While this sounds like a PR stunt or an article from The Onion, Rodman isn’t the first American celebrity to associate themselves with dubious elements. Here are a few more examples.

Patty Hearst yelling commands at bank customers

Patty Hearst. After being kidnapped by a far-left revolutionary group calling itself the “Symbionese Liberation Army,” newspaper heiress Patty Hearst succumbed to the effects of brainwashing and Stockholm Syndrome and willingly helped the SLA rob a San Francisco bank in 1974. Hearst was arrested in 1975 and imprisoned for two years before her sentence was commuted by President Carter.

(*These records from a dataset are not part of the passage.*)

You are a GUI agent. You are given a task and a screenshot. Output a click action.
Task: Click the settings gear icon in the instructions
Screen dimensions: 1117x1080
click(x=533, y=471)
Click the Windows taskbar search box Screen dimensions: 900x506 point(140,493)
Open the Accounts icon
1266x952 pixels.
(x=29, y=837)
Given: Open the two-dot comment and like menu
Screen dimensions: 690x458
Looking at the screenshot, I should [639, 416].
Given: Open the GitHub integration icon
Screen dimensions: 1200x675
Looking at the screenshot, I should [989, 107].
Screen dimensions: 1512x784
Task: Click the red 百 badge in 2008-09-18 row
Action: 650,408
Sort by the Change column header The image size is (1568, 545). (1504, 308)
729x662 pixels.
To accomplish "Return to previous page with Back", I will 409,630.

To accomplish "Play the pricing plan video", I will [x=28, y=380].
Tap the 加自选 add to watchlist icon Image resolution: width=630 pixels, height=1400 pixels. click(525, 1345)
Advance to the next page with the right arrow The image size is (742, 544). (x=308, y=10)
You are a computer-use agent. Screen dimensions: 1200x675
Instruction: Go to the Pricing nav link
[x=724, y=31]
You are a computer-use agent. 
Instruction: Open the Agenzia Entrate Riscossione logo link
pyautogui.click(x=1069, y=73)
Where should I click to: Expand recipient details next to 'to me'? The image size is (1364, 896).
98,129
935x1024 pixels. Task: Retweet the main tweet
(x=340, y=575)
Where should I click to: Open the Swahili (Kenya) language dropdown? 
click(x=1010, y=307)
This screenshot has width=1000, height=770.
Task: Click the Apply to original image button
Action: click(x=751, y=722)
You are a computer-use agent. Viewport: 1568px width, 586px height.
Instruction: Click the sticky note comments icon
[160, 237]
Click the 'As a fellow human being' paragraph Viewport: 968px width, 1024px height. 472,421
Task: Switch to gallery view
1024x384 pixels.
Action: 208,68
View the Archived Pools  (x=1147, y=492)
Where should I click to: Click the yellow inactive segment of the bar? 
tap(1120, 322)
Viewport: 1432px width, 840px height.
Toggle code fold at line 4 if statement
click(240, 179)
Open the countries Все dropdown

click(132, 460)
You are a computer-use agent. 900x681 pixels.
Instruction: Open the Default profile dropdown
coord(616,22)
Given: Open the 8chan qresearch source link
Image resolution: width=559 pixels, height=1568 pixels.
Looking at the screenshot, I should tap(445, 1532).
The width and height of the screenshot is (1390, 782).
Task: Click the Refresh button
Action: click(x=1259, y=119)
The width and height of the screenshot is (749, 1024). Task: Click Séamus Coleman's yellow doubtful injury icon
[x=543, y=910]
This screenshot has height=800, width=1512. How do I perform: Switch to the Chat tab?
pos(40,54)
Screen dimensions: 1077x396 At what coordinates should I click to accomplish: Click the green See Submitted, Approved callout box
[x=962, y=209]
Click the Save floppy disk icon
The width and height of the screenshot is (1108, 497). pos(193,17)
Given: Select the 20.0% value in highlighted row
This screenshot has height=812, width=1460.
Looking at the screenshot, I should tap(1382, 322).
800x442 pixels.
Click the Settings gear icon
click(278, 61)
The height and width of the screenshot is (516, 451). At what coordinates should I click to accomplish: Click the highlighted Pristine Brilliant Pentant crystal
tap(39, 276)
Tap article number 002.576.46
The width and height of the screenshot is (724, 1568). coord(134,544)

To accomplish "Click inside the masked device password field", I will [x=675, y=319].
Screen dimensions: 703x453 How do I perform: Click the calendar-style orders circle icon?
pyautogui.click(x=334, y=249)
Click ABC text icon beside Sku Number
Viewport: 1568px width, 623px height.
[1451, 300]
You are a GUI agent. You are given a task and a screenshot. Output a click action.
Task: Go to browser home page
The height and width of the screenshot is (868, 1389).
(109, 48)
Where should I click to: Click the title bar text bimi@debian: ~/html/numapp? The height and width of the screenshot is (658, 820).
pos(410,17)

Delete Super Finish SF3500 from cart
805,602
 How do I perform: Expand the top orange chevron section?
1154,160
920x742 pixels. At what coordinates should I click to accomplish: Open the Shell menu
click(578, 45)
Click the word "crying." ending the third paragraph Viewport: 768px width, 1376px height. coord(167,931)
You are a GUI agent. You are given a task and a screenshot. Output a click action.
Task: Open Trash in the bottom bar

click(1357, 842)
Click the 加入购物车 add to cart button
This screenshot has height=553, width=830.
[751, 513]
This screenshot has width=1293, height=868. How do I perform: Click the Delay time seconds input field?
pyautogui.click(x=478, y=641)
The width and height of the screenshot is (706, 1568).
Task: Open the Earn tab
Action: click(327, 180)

Oliver Stone. The movie director (JFK, the Doors, Born on the Fourth of July) went to Cuba to meet Cuban dictator Fidel Castro for the HBO documentary Comandante in 2003, just as “El Presidente” was rounding up dissidents and having them executed. HBO then deemed Comandante too pro-Cuba and refused to air it. So Stone went back to Havana to film more footage for another film, Looking for Castro, which was only released on DVD. Not knowing when to say when, the director hung out with Castro again for a third film, Castro in Winter.

Jane Fonda. Younger readers might know Fonda only as a workout video star. Older readers will remember her Oscar-winning turn in Klute, as well as her outspoken support for the Black Panthers, the Civil Rights movement, and her opposition to the Vietnam War. She got the nickname “Hanoi Jane” after she visited the city in July 1972. During a two-week tour of North Vietnam, she met with American POWs, hung out with members of the North Vietnamese Army and denounced U.S.’ military leaders as “war criminals” in a series of radio broadcasts. The most controversial part of her trip, however, involved a photo of Fonda seated on an NVA anti-aircraft battery next to a soldier. Over the past few decades Fonda has frequently apologized for the trip, but antagonism against the actress persists; in 2005, a Navy veteran spit chewing tobacco in her face at a book signing.